引っ越し初日

 本日は研究室の本の梱包と書架の解体作業の日である。


 いつも思うけど、日本の引っ越し業者というのは、えらいものである。ややこしい作業に文句もいわず、手際よくこなしていく。フランスだとこうはいかない。こちらの語学の問題もあるのだろうが、そもそもシステマティックにはできていないのだ。搬送中に、荷物が一つ行方不明なんていうことも、珍しくない。


 今回の引っ越しは、荷物の一部は退避先のプレハブへ、残りは倉庫に送られる。ややこしいのだ。にもかかわらず、こちらの注文にきちんきちんと対応してくれ、しかもスピーディーに仕事をしていく。

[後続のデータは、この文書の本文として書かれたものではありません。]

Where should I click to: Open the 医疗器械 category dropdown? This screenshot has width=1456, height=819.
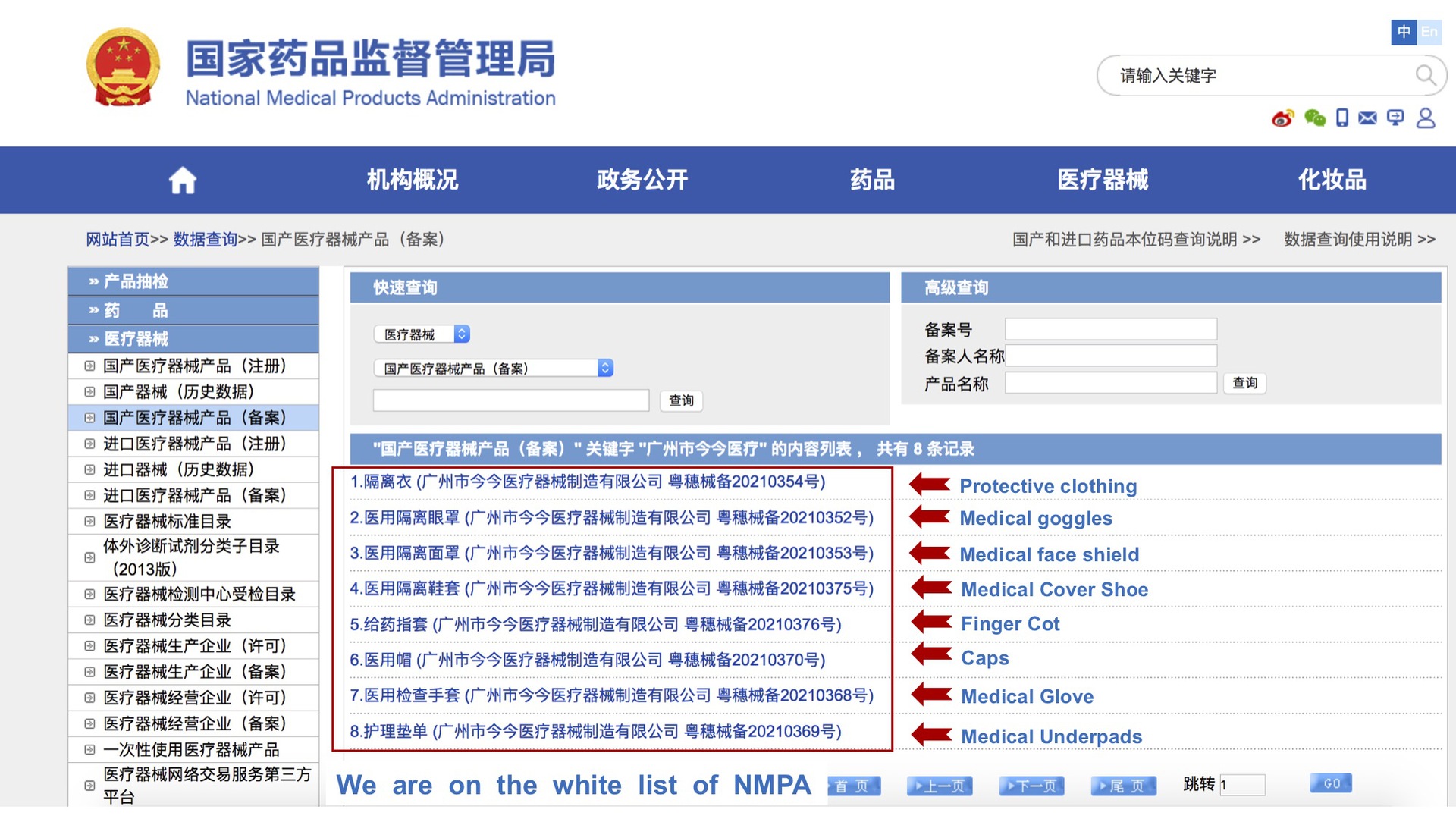point(422,334)
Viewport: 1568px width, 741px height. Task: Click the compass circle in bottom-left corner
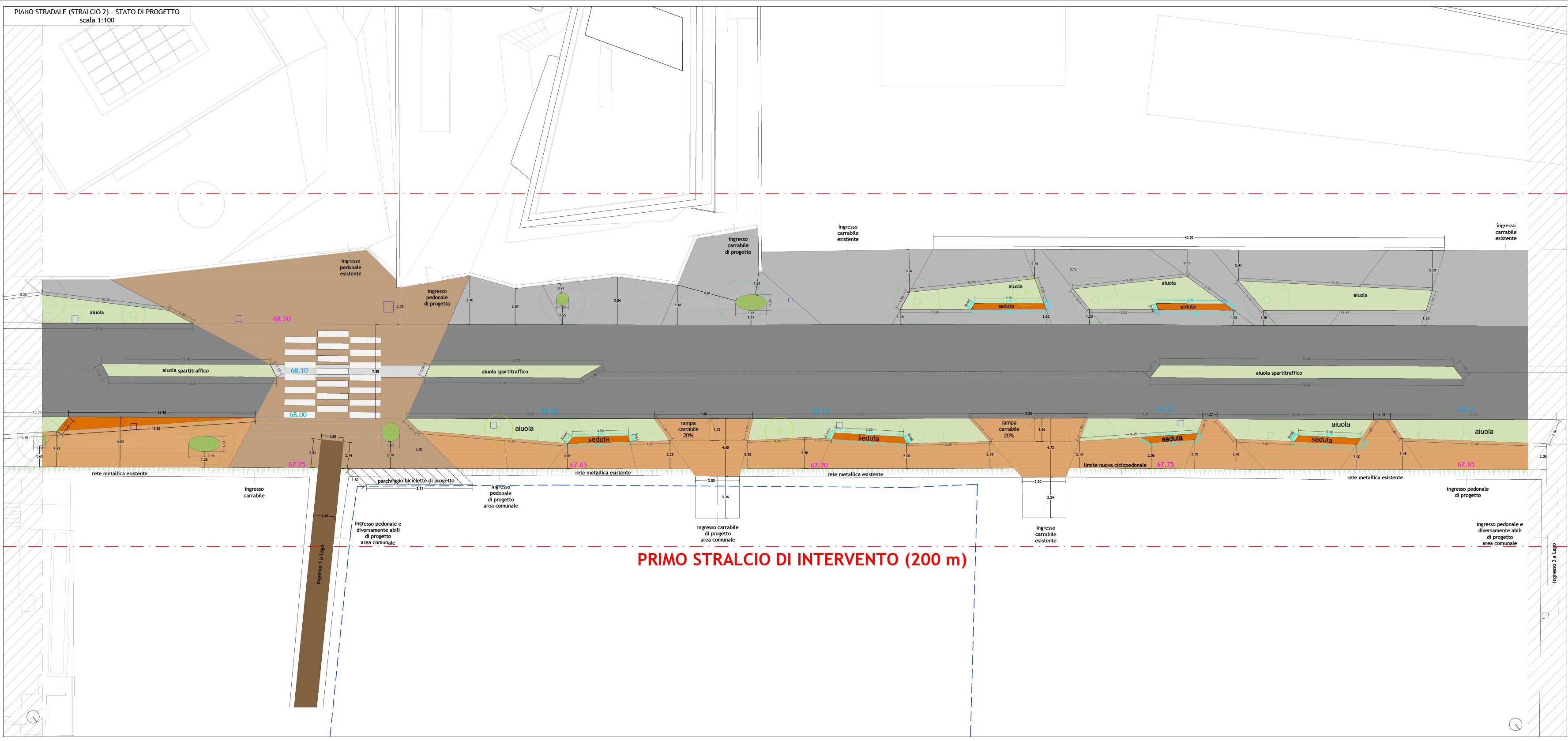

 働いているのは20代の男性中心か。やや年配の人もいるようだ。汗水たらして働く人のそばで、自分だけ体を動かさないのは、なんとも居心地が悪い。じゃまにならないよう、はじっこで小さくなっている。


 ところが、こういう日に限って、いろいろお客がやってくる。なんと、いきなりフランスからの友人まで現れる。にぎやかな引っ越しになった。


 みんな嵐のようにやってきて、嵐のように去っていった。作業が終わり、山積みの荷物に囲まれた部屋に夕方一人ぽつんと残され、なんだかぼんやりしてしまった。